Maybe this last piece of the story is the best illustration of what Paul describes as strength in weakness, this image of every sister in her community welcoming Sr. Meg home with an embrace, acknowledging her pain, affirming her life. Perhaps the greatest strength in weakness is recognizing we can't go it alone. Perhaps the thing that makes us strong when we are weak is embracing the fact that we need other people - literally need other people - to live. As Sr. Meg writes, "I knew I couldn't save myself. Something other than me had to rescue me from this flood." Perhaps the encounters with the divine that most strengthen our faith are not the ones that propel us up to the seventh heaven, but the ones that come to us at the bottom of the raging river wondering whether we'll survive.
As I drove home after my loved one's medical ordeal, I began to see the strength - the gifts - that had emerged from our crash course in weakness. I thought of medical personnel who had cared for my loved one - I thought of the friend back home who had been caring for our cats.
And I thought of one young housekeeper. As she emerged from mopping the bathroom, nurses and doctors were debating over the bed of my family member about how to respond to the latest medical crisis. In the midst of the debate, my loved one asked for a damp washcloth. I searched desperately, but could find none. It seemed a simple request - a damp cloth. Concerned about what was happening medically, none of the medical staff heard my loved one's request. But the housekeeper did. "I'll go get her a washcloth," the young woman said. She soon returned with several cloths. There still would be many twists and turns in my loved one's journey, but for that moment, her suffering was eased because of a housekeeper who helped us in our time of need; she did for us what we could not do for ourselves.

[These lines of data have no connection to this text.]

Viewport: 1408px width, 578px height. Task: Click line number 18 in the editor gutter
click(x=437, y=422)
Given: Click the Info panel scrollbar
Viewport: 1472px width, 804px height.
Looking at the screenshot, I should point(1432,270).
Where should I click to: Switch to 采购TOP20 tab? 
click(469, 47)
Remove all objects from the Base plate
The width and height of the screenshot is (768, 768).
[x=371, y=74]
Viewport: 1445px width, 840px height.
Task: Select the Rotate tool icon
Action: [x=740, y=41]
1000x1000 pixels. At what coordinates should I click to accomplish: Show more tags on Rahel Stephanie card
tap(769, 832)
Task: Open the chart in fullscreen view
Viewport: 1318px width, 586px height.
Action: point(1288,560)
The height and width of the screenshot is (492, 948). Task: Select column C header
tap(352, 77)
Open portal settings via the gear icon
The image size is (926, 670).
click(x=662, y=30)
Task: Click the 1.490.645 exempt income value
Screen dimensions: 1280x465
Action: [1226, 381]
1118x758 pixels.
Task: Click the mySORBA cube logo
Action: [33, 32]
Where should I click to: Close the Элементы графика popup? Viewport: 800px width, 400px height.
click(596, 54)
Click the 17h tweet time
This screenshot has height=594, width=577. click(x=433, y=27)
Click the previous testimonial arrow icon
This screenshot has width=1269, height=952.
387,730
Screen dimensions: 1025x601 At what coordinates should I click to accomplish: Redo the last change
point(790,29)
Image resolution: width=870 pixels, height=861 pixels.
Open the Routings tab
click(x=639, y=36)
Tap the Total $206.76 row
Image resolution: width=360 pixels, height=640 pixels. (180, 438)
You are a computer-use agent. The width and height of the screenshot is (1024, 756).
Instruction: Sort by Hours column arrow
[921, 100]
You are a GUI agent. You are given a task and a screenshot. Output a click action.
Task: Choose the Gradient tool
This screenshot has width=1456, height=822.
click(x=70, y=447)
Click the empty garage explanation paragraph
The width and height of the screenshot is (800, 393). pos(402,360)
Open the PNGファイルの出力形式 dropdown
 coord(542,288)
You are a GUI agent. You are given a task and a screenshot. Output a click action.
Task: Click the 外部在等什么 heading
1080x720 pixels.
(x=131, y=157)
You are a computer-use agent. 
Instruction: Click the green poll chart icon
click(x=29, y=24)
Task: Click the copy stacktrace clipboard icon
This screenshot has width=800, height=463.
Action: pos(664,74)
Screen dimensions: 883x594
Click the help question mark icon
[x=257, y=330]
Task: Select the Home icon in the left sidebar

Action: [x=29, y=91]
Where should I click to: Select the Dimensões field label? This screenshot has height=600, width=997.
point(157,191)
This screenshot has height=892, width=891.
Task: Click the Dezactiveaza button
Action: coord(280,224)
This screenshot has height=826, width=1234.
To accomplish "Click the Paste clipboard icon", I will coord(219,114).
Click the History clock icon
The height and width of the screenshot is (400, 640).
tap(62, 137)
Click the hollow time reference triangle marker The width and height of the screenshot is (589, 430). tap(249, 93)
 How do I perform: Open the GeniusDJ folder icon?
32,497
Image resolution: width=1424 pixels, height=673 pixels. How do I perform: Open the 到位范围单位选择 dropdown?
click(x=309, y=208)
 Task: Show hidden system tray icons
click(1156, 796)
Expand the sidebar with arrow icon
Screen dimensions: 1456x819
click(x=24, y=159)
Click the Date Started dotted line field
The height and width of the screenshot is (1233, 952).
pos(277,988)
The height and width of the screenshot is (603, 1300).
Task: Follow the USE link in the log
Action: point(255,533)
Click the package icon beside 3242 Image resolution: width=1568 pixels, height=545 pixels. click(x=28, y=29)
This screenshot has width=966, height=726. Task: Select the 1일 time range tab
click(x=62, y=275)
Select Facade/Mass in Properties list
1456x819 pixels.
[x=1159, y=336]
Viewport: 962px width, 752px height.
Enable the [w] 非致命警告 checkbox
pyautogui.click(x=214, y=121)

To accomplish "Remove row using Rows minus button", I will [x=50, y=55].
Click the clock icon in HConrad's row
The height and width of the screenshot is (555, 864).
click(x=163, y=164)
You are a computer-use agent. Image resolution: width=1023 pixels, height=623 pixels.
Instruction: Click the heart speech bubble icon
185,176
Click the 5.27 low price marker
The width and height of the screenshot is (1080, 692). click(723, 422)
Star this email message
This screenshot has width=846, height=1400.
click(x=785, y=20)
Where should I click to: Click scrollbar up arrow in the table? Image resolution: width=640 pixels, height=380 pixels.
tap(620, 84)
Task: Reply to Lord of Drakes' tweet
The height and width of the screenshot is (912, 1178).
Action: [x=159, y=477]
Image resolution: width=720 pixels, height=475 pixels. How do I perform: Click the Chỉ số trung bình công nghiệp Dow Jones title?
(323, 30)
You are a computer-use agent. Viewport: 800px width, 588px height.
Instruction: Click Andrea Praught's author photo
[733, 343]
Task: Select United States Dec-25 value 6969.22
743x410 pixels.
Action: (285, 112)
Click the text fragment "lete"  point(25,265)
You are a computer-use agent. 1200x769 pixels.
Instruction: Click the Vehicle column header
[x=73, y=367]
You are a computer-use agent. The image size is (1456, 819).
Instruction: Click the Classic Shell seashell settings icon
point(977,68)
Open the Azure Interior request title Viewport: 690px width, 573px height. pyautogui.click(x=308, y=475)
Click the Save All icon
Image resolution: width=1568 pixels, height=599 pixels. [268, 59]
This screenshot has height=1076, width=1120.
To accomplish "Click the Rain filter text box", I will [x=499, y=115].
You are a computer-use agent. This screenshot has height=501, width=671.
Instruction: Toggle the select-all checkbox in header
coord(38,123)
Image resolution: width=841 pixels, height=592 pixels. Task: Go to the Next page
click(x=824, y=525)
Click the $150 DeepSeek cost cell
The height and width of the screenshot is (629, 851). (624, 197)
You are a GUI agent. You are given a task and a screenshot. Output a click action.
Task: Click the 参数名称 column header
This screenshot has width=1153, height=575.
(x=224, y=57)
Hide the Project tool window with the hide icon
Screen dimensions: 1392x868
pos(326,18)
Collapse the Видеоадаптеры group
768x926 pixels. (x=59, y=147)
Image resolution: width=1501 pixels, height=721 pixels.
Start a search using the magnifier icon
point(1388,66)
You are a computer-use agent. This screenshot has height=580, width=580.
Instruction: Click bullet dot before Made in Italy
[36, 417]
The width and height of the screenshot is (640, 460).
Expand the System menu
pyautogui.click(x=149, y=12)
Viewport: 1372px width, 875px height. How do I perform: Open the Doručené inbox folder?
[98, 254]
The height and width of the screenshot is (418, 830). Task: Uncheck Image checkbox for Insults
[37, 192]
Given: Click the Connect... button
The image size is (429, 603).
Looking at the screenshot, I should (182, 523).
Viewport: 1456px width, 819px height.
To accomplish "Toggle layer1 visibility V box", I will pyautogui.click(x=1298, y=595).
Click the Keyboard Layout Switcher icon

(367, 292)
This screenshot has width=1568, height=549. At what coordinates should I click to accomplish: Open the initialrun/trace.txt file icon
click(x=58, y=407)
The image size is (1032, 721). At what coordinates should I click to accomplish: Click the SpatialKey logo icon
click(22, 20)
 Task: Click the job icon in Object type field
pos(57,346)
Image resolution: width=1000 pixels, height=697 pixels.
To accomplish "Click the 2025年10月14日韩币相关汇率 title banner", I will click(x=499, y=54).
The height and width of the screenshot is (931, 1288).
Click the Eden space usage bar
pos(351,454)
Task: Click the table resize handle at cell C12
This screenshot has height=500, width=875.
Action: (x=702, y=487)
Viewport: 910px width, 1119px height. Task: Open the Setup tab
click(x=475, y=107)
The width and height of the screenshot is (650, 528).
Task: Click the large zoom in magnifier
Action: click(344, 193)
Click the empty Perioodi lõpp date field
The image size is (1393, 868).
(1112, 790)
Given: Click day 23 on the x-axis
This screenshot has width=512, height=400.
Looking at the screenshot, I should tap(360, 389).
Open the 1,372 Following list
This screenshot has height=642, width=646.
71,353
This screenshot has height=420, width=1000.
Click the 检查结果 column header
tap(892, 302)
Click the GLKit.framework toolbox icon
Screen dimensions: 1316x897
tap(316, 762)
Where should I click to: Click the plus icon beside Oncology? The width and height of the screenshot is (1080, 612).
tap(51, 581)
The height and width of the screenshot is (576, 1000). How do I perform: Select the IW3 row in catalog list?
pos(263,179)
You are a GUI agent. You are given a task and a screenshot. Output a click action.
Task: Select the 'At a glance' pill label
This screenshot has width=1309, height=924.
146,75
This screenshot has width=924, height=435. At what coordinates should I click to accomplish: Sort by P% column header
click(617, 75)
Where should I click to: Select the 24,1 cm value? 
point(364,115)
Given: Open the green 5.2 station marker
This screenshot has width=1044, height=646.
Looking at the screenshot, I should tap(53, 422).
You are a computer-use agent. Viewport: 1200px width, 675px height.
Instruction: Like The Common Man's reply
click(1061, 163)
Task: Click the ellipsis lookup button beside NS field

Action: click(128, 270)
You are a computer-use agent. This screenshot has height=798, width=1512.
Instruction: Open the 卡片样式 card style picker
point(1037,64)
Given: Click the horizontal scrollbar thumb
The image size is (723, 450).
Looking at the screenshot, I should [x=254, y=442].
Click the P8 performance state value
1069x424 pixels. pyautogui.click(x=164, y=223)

And maybe that's what Paul is getting at - that the thing that teaches us the most about our need for others, our need for God, is powerlessness in the face of our greatest need. When we need help to get along or even to survive, that is when we're able to experience grace. When we are strong, when we can accomplish everything we need by ourselves, we have no need of grace. It's when we are weak, when we cannot do for ourselves what must be done, that Christ becomes most real for us. When we are weak, then we are strong. At the bottom of the river, amid wires and tubes in a hospital room, in the midst of battling one's thorn in the flesh, God's grace will be sufficient, God's grace will be sufficient, God's grace will be sufficient. Amen.
Let us pray.
Holy One, living the paradox of finding strength in our weakness isn't easy. When we are weak, we feel awkward, out of control, powerless. Help us in those scary, helpless times to open ourselves to your grace and love. Help us find in our weakest times, the strength that only you can give. Amen.